La discriminazione di genere è più ambigua di ogni altra: serpeggiante nella stragrande maggioranza delle culture del presente e del passato, ha infettato anche uomini di cultura, filosofi, letterati, religiosi e scienziati, giornalisti e politici, invadendo in passato (e speriamo solo in passato) anche il mondo di coloro la cui professione avrebbe dovuto essere proprio pensare, e dimostrando la straordinaria potenza degli stereotipi, così profondamente radicati da comportarsi come un virus inestirpabile.
Quelli di genere sono particolarmente infidi perché contagiano tutti, donne e uomini, con la forza della parola: vengono succhiati con il latte materno e deglutiti con il pane delle mense scolastiche, seminati insieme all’erba degli stadi, miscelati all’acqua delle piscine, impastati nelle torte di compleanno delle feste. Stereotipi apparentemente innocui, come quello che vede le donne pessime guidatrici, o terribilmente dannosi, come quelli che le dipingono ontologicamente negate per la fisica o la matematica o come quelli per cui le donne che hanno fatto strada devono sempre il successo a un uomo che ne ha riconosciuto e conosciuto “altre virtù”.

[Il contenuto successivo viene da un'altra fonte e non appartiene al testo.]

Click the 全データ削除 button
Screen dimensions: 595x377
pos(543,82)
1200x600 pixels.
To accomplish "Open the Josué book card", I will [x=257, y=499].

Le vittime sono anche gli uomini
Gli stereotipi sono infiniti e per lo più raccapriccianti nella loro semplice demenzialità, ma lo stereotipo di genere più pericoloso e sbagliato è quello per cui vittime degli stereotipi stessi sono solo le donne. E’ tutto il contrario: le vere vittime nel ventunesimo secolo sono gli uomini. Ingabbiati in ruoli in cui non possono più stare, investiti di un primato che non può più esistere, non riconosciuti nella propria umanità ed emotività, i più fragili non reggono il colpo e nella migliore delle ipotesi cadono in pesanti crisi di identità, nella peggiore ricorrono alla violenza, in una spirale in cui il carnefice si fa vittima e viceversa.
La soluzione nella prevenzione
Ma qui, proprio in queste ultime considerazione, apparentemente molto negative, sta invece il germoglio della soluzione, la chiave del rebus: i semi degli stereotipi non vanno mai piantati o vanno eradicati nella più tenera età. La soluzione è la formazione consapevole e il primo passo la formazione dei formatori. Il destino sta in buona parte nelle loro mani e basterebbe questo per comprendere l’essenzialità del ruolo dei docenti della scuola dell’infanzia, primaria e secondaria all’interno della società. Un grande lavoro di ricerca e di didattica su questo fronte è stato intrapreso da qualche anno presso l’Università dell’Insubria, all’interno del Corso di laurea di Scienze della Comunicazione e tramite corsi di alta formazione pensati ad hoc per gli operatori dell’informazione in erba o già attivi (giornalisti, personale del settore socio sanitario, addetti alla comunicazione aziendale e istituzionale) e per gli insegnanti, gli animatori, gli allenatori sportivi: ultimo nato un corso sul cyberbullismo che avrà luogo a maggio, proprio nella prospettiva di genere, sostenuto dal Soroptimist di Varese e finalizzato a insegnare a gestire in modo pratico la prevenzione del fenomeno.
Ogni mezzo di comunicazione in realtà è neutro: il mondo del web può produrre consapevolezza condivisa e valori democratici, se i naviganti sono consapevoli. Se, come giustamente affermava Goya “il sonno della ragione genera mostri”, il risveglio della ragione e dell’abitudine a pensare può solo generare buoni frutti.